= The Fetishist (Tournier book) =

Book by Michel Tournier

The Fetishist (Le Coq de bruyère) is a short story collection by Michel Tournier, first published in 1978, by Éditions Gallimard. Barbara Wright was the translator of the English version, which was published by Doubleday in the United States in 1984, and by William Collins, Sons in the United Kingdom in 1983.

Bob Halliday of the Washington Post wrote, that the works feature characters who were "sent of[sic] [meaning "off"] the rails by natural instincts that have been bent or misfocused."

The volume's title in the French version is taken from the story "The Woodcock," titled in French as "Coq de bruyère," while the English version is titled after "The Fetishist" ("Le Fétichiste").
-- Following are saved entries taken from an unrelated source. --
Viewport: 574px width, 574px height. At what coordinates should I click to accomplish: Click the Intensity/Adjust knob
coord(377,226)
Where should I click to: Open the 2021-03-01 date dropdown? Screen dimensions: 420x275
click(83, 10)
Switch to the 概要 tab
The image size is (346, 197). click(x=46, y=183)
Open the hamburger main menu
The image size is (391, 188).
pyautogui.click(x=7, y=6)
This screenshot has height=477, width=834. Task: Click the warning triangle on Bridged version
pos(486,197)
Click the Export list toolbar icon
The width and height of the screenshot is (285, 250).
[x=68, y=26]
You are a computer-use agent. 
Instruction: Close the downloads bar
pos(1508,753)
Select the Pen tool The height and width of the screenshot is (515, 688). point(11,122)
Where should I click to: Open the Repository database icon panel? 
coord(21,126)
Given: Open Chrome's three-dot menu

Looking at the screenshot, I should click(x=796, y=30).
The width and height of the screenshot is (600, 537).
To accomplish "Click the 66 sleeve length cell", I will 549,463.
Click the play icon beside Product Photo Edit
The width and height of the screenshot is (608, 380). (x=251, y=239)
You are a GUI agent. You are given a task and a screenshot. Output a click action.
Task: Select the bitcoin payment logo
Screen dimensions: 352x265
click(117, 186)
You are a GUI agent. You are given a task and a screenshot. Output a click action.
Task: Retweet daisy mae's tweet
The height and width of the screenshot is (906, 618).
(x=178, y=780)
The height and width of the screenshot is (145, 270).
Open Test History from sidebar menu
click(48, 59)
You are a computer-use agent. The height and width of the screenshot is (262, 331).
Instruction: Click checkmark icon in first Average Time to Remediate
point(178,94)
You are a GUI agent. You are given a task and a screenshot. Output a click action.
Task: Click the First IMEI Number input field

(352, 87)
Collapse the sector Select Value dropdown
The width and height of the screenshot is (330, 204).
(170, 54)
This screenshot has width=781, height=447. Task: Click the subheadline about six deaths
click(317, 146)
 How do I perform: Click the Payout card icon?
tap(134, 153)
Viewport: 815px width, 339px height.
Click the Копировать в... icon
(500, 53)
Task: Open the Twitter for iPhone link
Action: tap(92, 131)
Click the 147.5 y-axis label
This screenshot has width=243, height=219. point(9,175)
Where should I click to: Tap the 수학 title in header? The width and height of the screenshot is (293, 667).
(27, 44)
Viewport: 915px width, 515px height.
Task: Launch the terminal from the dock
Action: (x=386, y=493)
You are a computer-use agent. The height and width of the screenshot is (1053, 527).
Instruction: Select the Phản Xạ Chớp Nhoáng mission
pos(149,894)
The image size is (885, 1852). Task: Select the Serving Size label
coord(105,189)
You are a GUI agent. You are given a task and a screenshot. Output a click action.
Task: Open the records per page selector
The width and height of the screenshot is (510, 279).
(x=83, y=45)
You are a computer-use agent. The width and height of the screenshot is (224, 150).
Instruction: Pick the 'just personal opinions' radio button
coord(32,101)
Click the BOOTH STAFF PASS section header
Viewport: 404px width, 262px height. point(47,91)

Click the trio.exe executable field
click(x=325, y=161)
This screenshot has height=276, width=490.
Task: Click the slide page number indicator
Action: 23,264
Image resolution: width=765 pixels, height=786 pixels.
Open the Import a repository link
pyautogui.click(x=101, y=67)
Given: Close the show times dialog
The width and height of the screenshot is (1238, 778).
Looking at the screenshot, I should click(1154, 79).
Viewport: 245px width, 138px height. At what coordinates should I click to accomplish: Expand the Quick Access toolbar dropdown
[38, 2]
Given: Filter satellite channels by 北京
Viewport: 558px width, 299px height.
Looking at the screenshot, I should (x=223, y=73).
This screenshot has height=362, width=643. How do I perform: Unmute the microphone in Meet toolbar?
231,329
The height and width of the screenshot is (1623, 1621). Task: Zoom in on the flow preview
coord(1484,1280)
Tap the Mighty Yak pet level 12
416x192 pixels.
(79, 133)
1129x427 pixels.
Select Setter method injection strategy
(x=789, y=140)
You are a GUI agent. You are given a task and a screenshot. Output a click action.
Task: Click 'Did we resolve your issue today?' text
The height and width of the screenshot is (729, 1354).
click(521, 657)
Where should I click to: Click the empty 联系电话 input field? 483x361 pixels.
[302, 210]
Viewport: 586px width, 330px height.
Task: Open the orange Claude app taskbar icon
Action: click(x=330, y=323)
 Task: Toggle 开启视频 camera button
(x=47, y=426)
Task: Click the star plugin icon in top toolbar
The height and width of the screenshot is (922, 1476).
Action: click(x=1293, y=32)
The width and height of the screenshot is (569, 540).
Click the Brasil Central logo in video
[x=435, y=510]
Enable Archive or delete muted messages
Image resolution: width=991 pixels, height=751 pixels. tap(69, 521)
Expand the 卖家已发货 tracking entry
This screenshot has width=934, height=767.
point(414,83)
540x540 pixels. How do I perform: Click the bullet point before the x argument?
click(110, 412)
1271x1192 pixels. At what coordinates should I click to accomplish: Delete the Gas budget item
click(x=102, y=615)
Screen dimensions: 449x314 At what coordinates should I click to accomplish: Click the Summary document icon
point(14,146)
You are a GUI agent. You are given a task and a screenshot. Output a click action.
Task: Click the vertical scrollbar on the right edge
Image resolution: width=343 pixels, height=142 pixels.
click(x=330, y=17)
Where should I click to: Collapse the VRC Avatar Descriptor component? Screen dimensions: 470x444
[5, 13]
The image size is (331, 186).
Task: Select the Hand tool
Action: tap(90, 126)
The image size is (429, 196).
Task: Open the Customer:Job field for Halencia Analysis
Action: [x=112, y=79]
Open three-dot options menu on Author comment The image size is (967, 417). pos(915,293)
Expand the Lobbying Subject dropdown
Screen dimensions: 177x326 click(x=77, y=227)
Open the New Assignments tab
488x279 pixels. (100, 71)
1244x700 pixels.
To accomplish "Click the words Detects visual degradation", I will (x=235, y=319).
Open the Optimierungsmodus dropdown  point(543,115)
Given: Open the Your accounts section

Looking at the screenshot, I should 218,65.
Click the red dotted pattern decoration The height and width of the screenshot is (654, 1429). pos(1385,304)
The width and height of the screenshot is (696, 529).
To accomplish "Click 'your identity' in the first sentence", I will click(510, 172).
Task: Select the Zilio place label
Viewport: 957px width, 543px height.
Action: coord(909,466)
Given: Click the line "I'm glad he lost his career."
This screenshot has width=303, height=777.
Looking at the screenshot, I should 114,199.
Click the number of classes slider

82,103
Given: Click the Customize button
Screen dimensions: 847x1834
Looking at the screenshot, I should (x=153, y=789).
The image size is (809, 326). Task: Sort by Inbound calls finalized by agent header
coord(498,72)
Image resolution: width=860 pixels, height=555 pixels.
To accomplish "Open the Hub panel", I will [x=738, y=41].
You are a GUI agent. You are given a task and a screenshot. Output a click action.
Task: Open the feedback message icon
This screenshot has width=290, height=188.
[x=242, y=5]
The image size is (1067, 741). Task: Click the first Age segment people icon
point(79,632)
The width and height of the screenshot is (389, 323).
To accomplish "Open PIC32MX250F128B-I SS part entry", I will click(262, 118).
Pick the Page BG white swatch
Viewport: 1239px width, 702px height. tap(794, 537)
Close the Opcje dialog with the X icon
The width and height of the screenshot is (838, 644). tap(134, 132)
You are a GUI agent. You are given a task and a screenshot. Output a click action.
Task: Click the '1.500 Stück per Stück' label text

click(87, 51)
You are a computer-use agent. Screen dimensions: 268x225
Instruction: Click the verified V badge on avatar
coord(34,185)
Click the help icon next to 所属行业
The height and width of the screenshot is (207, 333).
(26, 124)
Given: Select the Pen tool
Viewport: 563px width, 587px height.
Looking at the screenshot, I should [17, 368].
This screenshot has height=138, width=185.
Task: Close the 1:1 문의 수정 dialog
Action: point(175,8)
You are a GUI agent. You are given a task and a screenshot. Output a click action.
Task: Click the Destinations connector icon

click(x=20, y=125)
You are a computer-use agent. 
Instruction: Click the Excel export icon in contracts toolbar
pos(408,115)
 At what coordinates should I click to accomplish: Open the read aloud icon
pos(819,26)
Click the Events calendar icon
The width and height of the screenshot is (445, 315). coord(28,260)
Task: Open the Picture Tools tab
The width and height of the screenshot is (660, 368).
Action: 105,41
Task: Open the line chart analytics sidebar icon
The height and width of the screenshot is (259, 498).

John Weightman of New York Review of Books stated his belief that the publishers of the English volume chose a different title because "The Woodcock" would "be too blank and unispiring[sic] as a general heading" as the English language does not use those birds to represent sexuality, while the new title, in Weightman's words, "gives a strong flavor of kinkiness to the whole volume."

==Contents==
There are fourteen stories in total.

They are, in order in the English version:
- Tristan Vox
- Amandine, or The Two Gardens (Amandine et les deux jardins)
  - In regards to Amandine, a child character, Halliday described her as "articulate" and representing the idea of "Innocence about to be lost". Halliday compared her to Sophie von Faninal from Der Rosenkavalier, and stated that she "bears no resemblance to any living child." Halliday argued the story is "especially unconvincing."
- Tom Thumb Runs Away (La Fugue du Petit Poucet)
- Prickly (Tupik)
  - The story has a boy as a protagonist, described by Halliday as "sexually confused". The boy is nicknamed, in the French version, Tupik, from "Tu piques!" W. D. Redfern describes the boy's mother as "soft and feminine, perfurmed and powdered" while the father is "prickly" and "insensitive". The boy feels upset over being male and prefers being female, and so he uses a razor to change his own gender. Halliday described the ending as "gruesome" and stated that Prickly at the end is "far more of a demonstration of thesis than a character". Halliday argued the story is "especially unconvincing."
- Jesu, Joy of Man's Desiring (Que ma joie demeure)
- The Woodcock (Le Coq de bruyère)
- The Adam Family (La Famille Adam)
- The Red Dwarf (Le Nain rouge)
- The End of Robinson Crusoe (La Fin de Robinson Crusoé)
- Veronica's Shrouds (Les Suaires de Véronique)
- Death and the Maiden (La Jeune Fille et la Mort)
- Mother Christmas (La Mère Noël)
- The Lily of the Valley Rest Area (L'Aire du muguet)
- The Fetishist (Le Fétichiste)

==Reception==
Victor Brombert of The New York Times argued that the works are "at once opulent and precise".

Halliday argued that the translation was done "wonderfully" but he argued that the novel format worked better for Tournier's works compared to the short story format.

Valentine Cunningham, in The Observer, stated that the works were "engaging" and that they had characters with "grotesque fascinations" who face "disastrous" resolutions.

Hugh Hebert, in The Guardian, wrote that the majority of "perversions" in the work "are commonplace enough" and that the "perversion" is not as severe as such in Marquis de Sade's stories.